文法的にいうと依頼表現といえるんだろうけど、この用語ではちえこさんのいう微妙なニュアンスは取りこぼしてしまうね。
というのは、この微妙なニュアンスが
3句目の〈名詞+間投助詞*4「よ」〉
と合わさってつくられているから、だと思う。
日常会話で誰かに向って直接「~よ」なんて呼びかけるのはあまり聞かない。
「~よ」という呼びかけをするときは、実際に指示した対象を振り向かせるというよりも、指示した対象を通して自分の内面に向かって話しかける、という印象が強い。

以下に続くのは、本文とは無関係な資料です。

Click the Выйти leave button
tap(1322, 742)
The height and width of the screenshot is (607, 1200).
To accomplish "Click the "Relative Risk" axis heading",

これが依頼文と合わさると、ふしぎと懇願めいた切迫感があらわれる。
3.重さと軽さ
王様の耳しかり、斎藤和義しかり、だれにもいえないことの取り扱いは古くからの
と考えたときに、きっと、主体*6の心の底には〈サバンナの象のうんこ〉への羨望があるように思う。
〈サバンナの象のうんこ〉は、隠しだてされないままサバンナへと落され、排除されることもない。
俗悪かどうかの区別を与えられることなく、ただそこにあるだけ。だだっ広いサバンナに取り残される孤独は、生まれた瞬間から意味とルールに縛られる人間の抱く孤独よりも、ずっと自由に見える。
だから、自身が日々を穏やかにやり過ごすために殺してきた感情を投げかける対象として、主体は〈サバンナの象のうんこ〉を選んだ。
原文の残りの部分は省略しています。